◆ **ENTRIES PROVIDED**

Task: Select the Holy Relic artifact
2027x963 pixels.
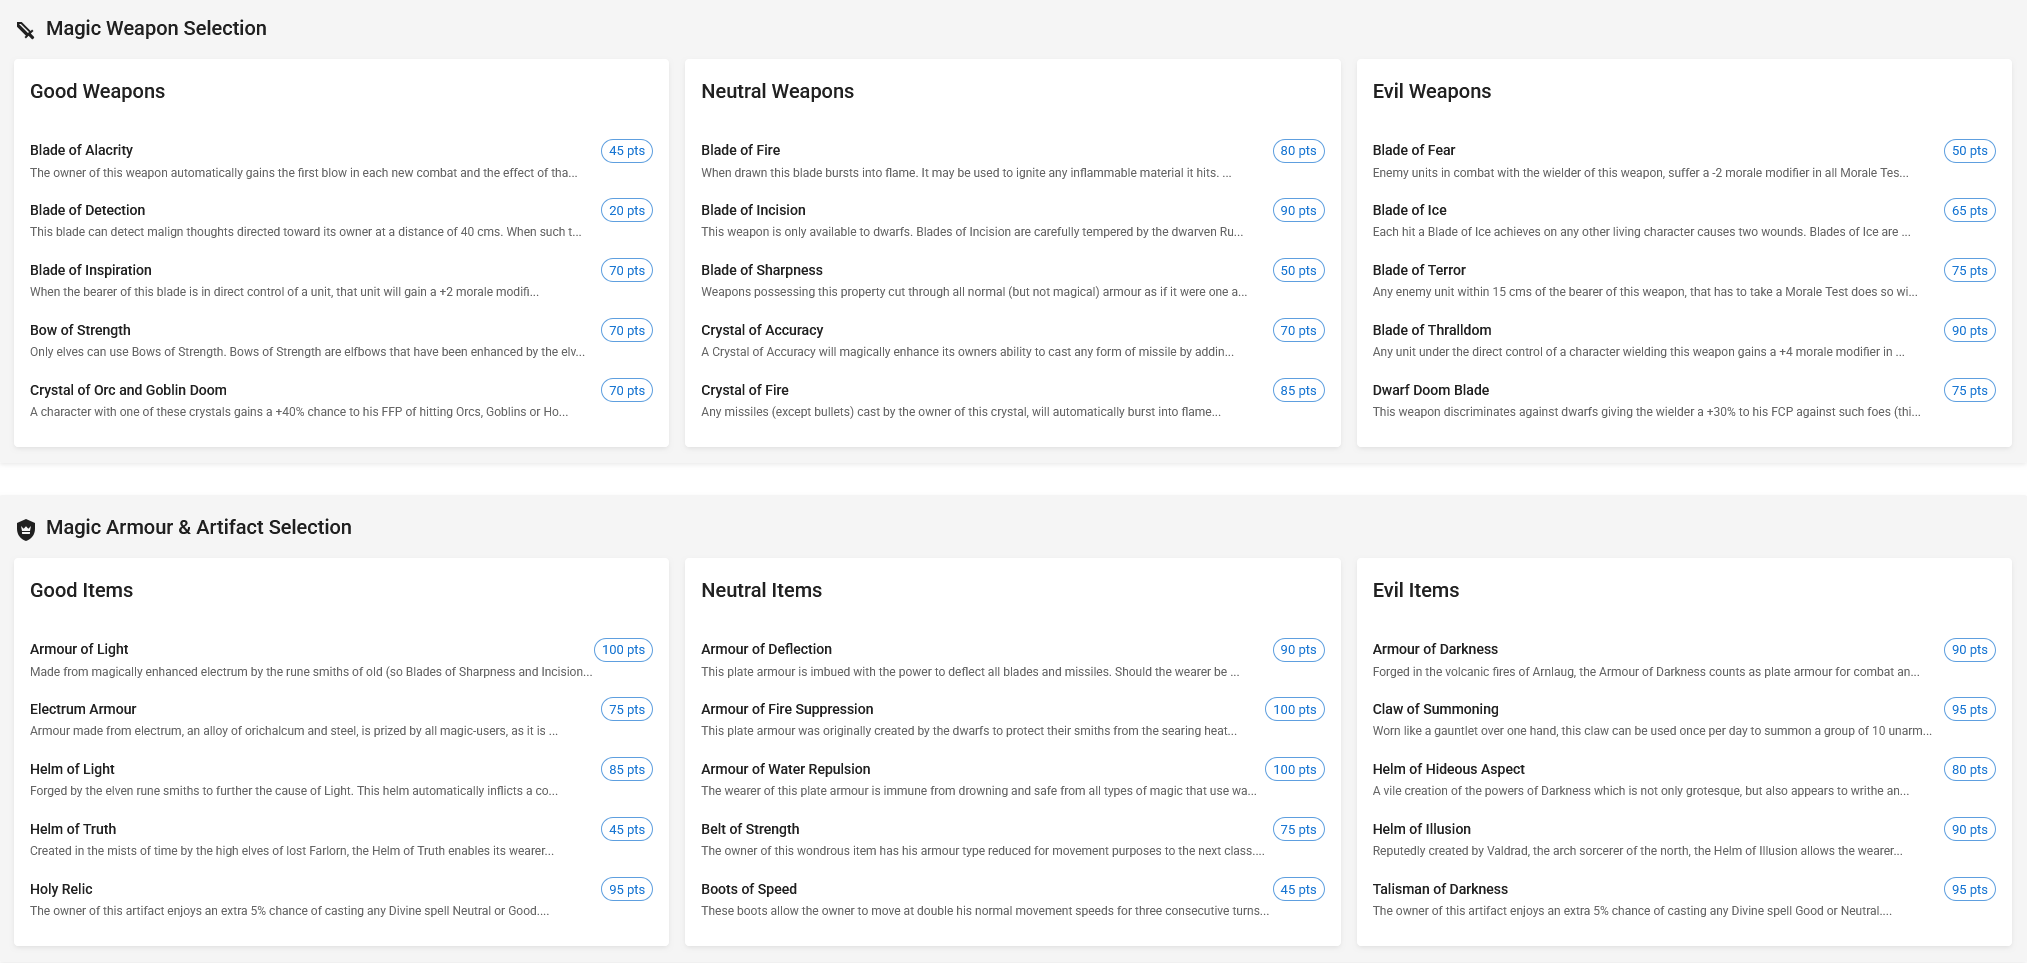Action: point(61,889)
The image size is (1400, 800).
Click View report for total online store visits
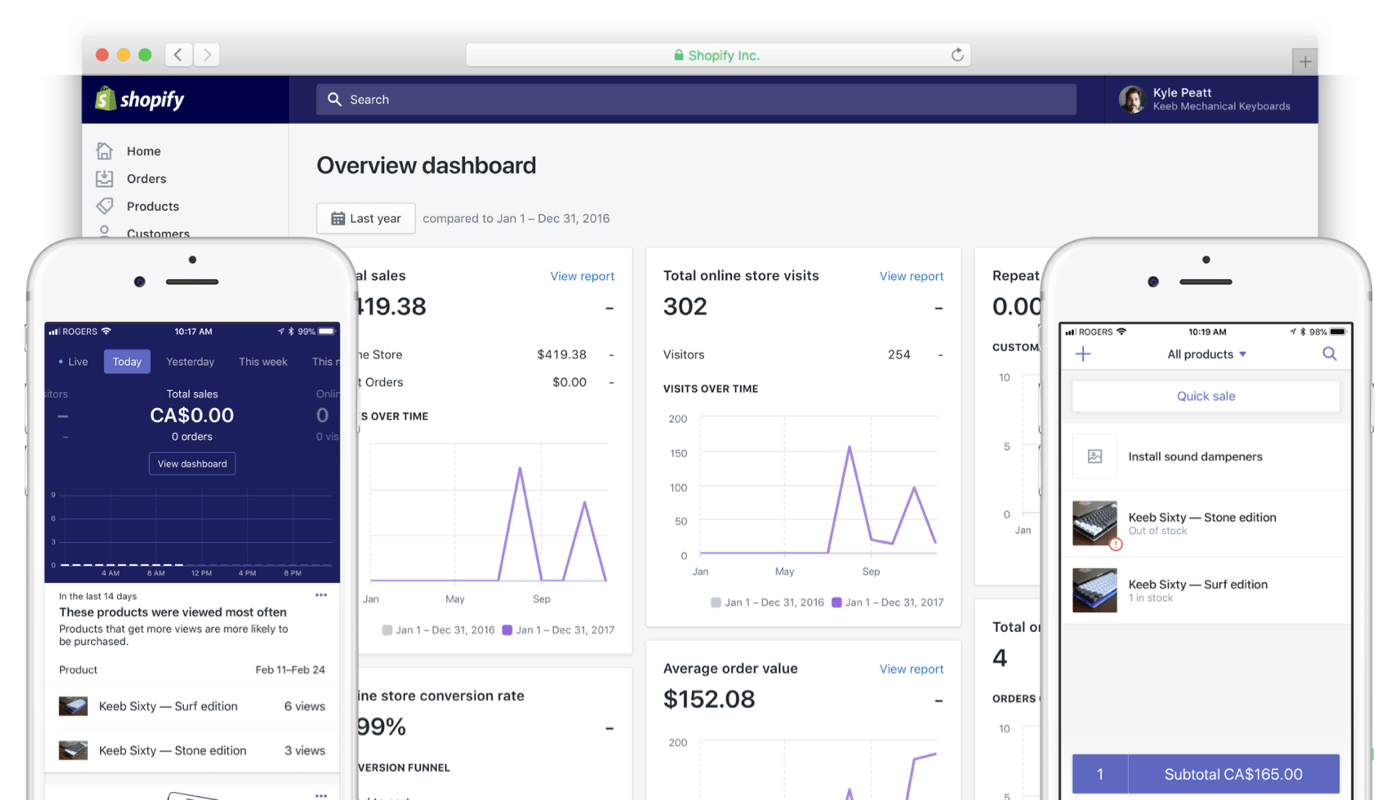(x=911, y=276)
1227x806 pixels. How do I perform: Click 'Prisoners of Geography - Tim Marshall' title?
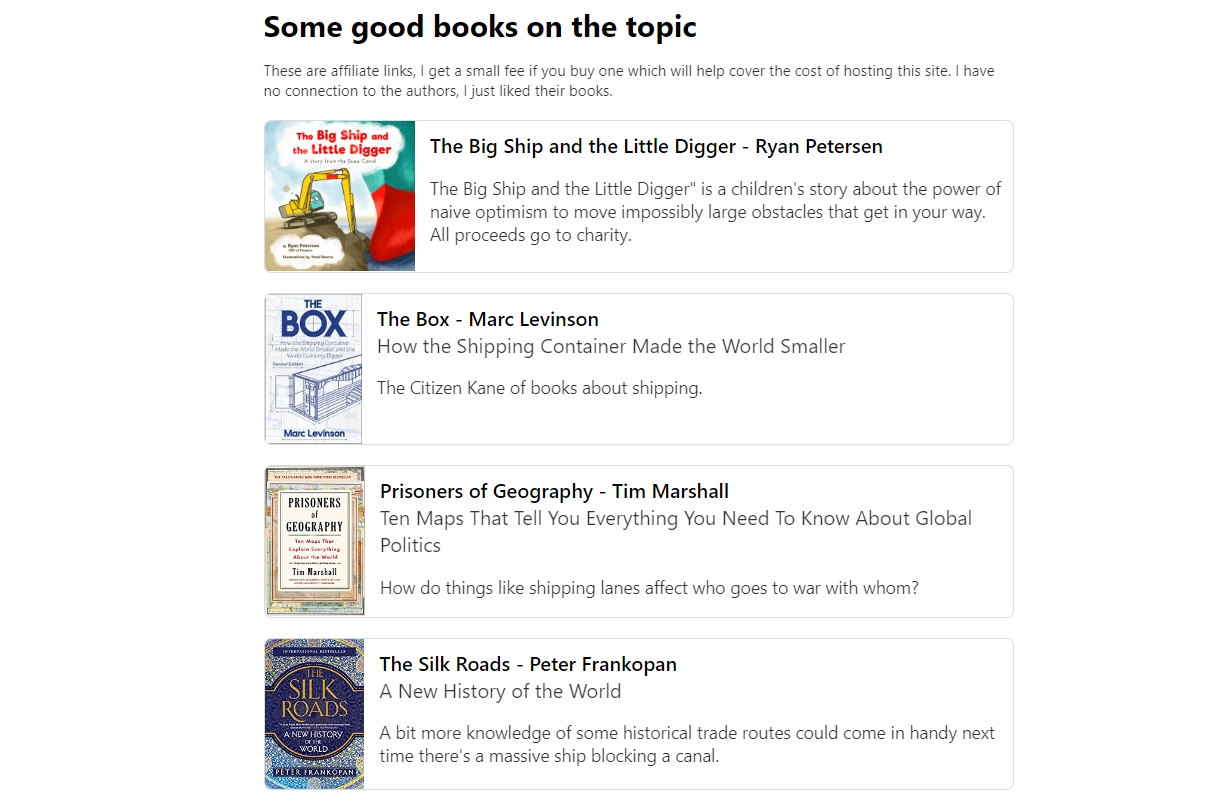(x=554, y=491)
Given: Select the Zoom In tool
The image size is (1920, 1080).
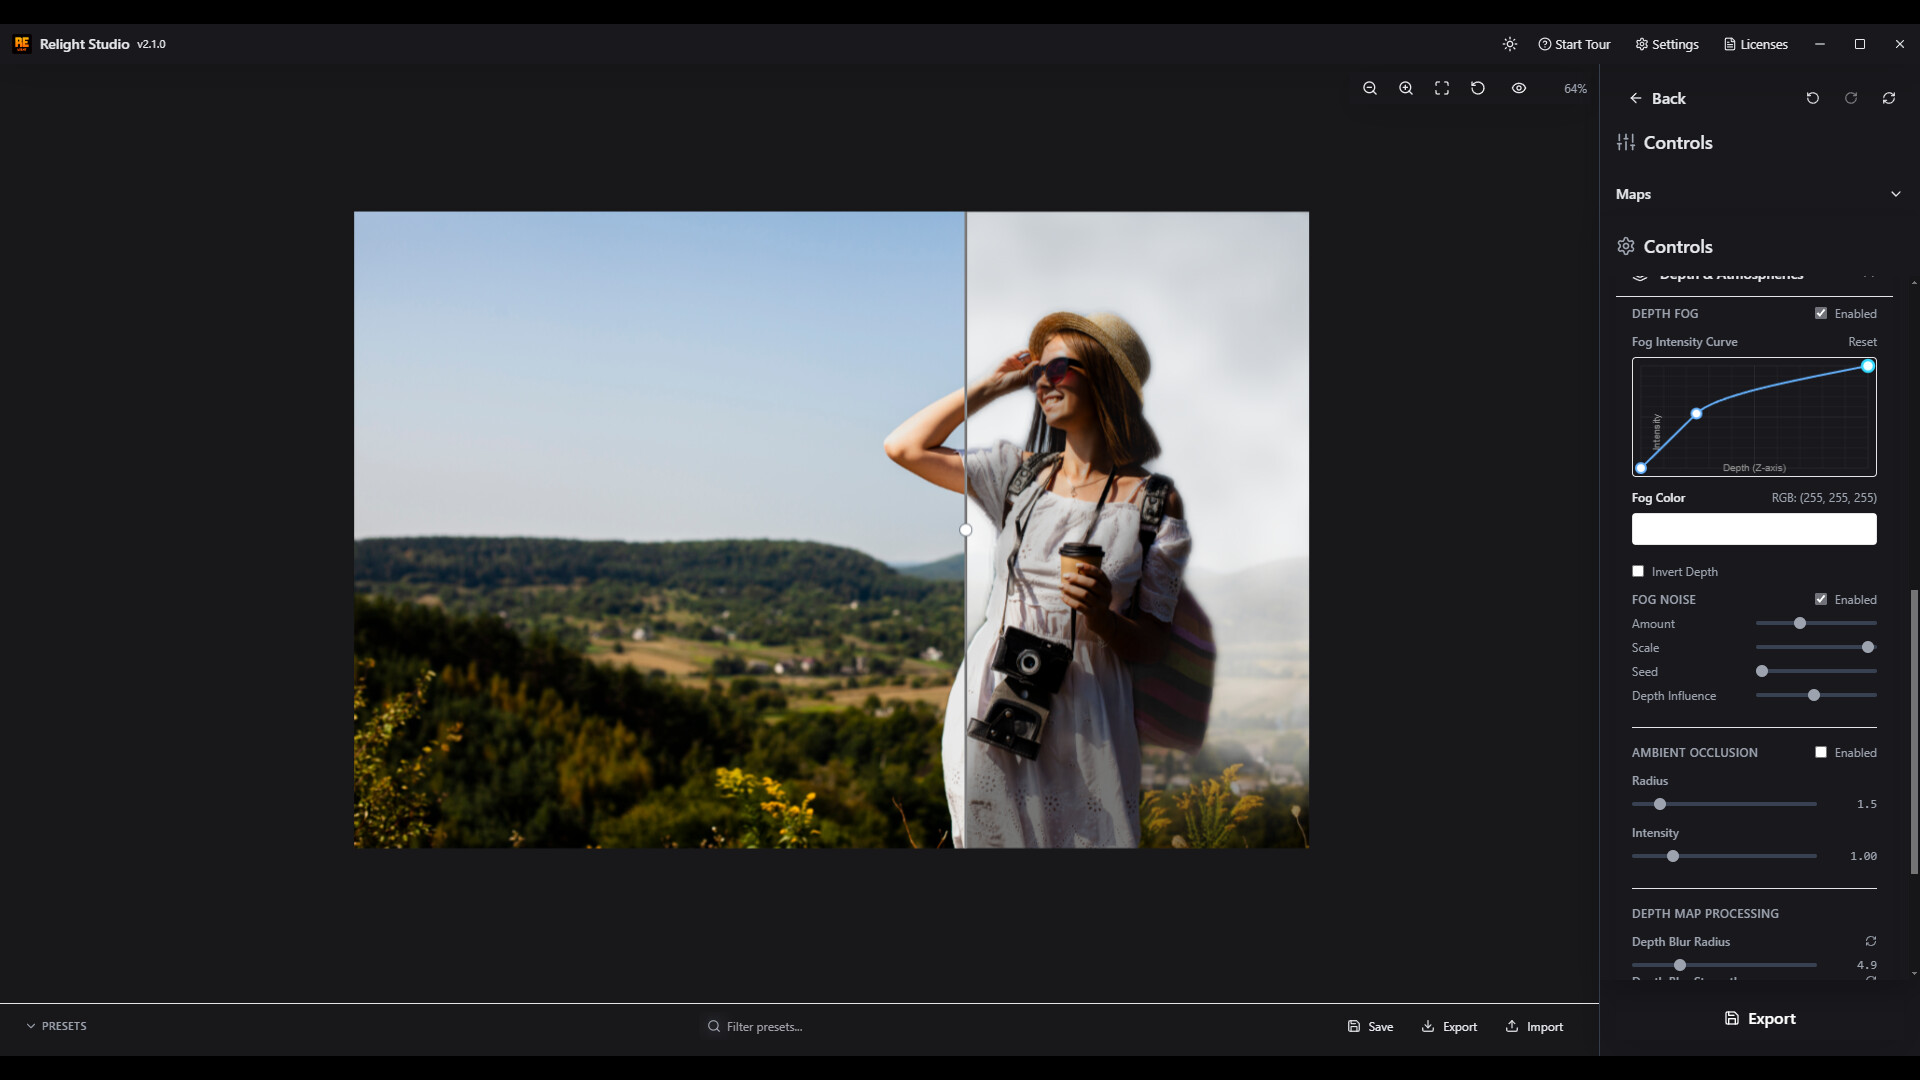Looking at the screenshot, I should (1405, 88).
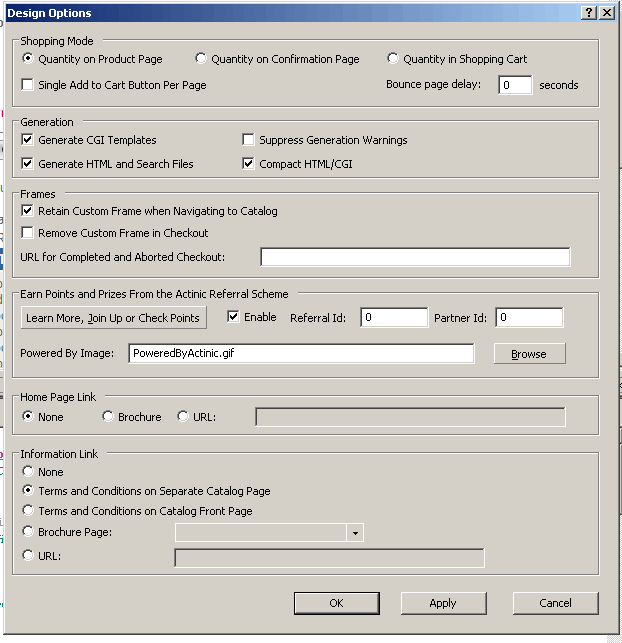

◆ **WRITTEN EXERCISE**
Put the lines above into a JSON list of strings, one string per line, skipping any blank lines. Leave the pictures out of the answer.

◆ **COMPLETED EXERCISE**
[
  "Task: Select the Holy Relic artifact",
  "2027x963 pixels.",
  "Action: point(61,889)",
  "The image size is (1400, 800).",
  "Click View report for total online store visits",
  "(x=911, y=276)",
  "1227x806 pixels. How do I perform: Click 'Prisoners of Geography - Tim Marshall' title?",
  "(x=554, y=491)",
  "Given: Select the Zoom In tool",
  "The image size is (1920, 1080).",
  "Looking at the screenshot, I should (1405, 88)."
]